The Sweet Spot for Resumes

This is a great blog post by Lynne Murray, who describes effective use of use of “Resume Real Estate”. Lynne gets that effective resumes put the sizzle at the top, and heavily customize resumes to fit the specific opportunity the applicant is applying for.

The Sweet Spot for Resumes
In sports and a variety of other activities from bridge building to nose piercing,
the sweet spot is the point in the middle where impact will have optimal effectiveness. In resumes the sweet spot is the place to put your strongest information. This magic spot is at the top of your resume right under your name and contact information.

Some resume formats label this area Goals or Objectives, while others may focus on Skills, Accomplishments or Experience. In some academic Curriculum Vita, Education will be featured first. No matter what the heading, if the right words are there, your resume has a better chance of getting a more careful reading.

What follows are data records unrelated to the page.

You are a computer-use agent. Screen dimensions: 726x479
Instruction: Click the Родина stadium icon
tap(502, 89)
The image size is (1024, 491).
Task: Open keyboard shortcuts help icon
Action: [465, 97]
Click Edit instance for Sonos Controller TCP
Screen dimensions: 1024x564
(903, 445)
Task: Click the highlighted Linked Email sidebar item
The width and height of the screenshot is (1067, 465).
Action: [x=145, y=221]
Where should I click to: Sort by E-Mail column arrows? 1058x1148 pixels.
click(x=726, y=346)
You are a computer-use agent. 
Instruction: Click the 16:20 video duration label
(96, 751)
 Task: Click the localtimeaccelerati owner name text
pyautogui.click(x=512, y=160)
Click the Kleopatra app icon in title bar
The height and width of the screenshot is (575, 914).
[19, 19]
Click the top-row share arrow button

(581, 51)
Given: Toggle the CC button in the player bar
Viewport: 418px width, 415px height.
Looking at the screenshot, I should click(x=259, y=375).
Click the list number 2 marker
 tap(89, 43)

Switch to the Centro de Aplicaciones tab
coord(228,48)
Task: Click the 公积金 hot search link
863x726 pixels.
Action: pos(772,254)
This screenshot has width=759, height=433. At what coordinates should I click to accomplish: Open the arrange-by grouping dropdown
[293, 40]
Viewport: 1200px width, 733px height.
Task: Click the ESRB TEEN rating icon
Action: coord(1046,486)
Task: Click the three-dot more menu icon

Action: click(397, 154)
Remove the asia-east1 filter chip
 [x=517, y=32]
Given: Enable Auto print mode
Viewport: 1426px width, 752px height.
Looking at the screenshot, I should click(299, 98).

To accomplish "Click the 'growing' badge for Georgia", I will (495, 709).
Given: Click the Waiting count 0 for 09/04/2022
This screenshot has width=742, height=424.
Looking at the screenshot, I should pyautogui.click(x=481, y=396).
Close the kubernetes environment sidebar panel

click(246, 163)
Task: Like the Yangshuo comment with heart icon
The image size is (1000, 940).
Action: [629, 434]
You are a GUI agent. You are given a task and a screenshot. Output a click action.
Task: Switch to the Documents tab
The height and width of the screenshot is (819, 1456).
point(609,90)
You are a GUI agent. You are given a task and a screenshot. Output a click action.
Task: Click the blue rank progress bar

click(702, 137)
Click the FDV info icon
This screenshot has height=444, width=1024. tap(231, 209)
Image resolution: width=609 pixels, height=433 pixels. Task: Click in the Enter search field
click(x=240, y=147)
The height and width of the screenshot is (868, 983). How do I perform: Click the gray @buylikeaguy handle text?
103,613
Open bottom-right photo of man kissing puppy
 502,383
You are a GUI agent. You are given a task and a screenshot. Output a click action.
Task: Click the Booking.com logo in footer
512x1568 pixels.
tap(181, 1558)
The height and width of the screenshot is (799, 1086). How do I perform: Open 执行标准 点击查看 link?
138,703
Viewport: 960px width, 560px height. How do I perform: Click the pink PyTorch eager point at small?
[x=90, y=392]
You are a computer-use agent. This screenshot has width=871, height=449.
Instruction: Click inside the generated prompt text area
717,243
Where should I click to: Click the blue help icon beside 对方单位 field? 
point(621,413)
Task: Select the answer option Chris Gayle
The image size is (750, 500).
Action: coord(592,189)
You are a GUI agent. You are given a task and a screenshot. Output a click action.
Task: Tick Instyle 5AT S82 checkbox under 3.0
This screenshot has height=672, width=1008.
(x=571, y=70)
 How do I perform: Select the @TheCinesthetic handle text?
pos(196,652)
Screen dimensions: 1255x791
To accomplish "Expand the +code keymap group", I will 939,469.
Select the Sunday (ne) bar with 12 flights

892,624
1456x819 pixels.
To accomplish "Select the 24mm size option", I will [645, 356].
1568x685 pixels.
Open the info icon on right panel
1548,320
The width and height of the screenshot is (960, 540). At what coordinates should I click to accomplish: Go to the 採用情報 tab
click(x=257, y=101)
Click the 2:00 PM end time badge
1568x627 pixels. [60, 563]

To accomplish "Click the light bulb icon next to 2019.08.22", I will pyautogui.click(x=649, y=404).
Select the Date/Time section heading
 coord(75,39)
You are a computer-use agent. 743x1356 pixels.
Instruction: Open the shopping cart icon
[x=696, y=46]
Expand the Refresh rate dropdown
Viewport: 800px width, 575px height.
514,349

The cold, hard truth behind this is that the person scanning your resume will begin looking at that top section, and may not go further. How to get them to read the rest and schedule an interview is the next question to consider.

What information should go in that top section? The current estimate is that each resume may be scanned for six seconds or less by human resources, even less time if the company involved is having resumes scanned by a software program. Computers are only speeding up the same process that employers and their personnel screeners have been doing for decades—searching for a few specialized phrases.

These are the words you want to put in the sweet spot at the top of your resume. In order to customize your resume for each job application, consider two factors:

  1. What the employer wants--the ad you are answering should answer this question and provide useful words and phrases.
  2. What you are offering in terms of experience, skills or accomplishments that demonstrate how you can do the job being offered, and how your goals and objectives will add value to the employer.

Using the sweet spot can simplify the task of tailoring a resume to a variety of different sorts of jobs, because only that small segment of the resume may need to be changed in order to focus more closely on the job/employer you are targeting.